What is required
Rewrite the records starting with the line containing "Where should I click to: Click the yellow" and continuing through the line containing "Where should I click to: Click the bench", requests included, and write only those lines. Multiply each coordinate in the answers by 2.35, rounding to whole numbers with halves going up.

Data shown
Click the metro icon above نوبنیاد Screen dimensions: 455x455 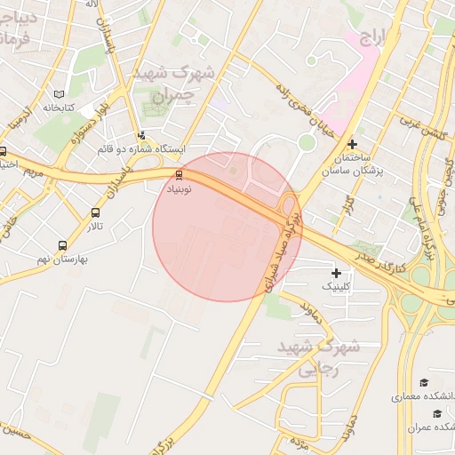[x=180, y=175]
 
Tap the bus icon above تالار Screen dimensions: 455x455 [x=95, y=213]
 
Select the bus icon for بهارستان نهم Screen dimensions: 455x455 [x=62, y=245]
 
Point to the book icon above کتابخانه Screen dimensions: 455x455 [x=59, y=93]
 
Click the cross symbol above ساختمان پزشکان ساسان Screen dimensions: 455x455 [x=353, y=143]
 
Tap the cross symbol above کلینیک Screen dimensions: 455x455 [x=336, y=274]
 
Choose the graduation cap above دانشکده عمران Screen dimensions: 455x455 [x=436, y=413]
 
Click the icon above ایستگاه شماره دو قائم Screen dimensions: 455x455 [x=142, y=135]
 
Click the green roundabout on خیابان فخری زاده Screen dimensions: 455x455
---
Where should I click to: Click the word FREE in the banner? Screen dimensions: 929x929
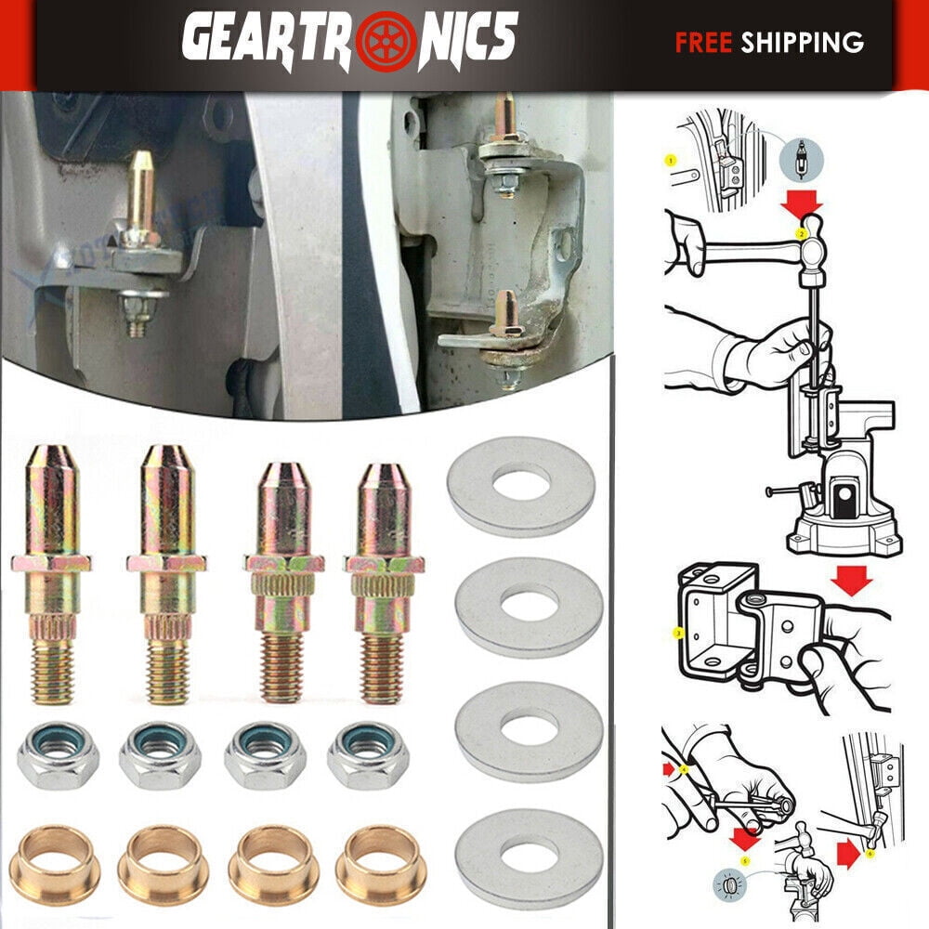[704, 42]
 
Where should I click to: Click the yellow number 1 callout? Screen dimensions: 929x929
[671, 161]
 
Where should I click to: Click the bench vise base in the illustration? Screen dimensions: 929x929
...
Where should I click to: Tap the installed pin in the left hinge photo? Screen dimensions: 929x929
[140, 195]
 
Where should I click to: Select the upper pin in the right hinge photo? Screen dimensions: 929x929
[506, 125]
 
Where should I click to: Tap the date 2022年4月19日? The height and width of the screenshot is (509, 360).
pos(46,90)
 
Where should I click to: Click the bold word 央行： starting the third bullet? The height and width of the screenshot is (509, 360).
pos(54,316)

Final result
Where should I click to: Click the yellow number 1 callout? Screen dimensions: 929x929
[1577, 378]
 
Where should I click to: Click the bench vise base in the illustration? Screen dimensions: 929x929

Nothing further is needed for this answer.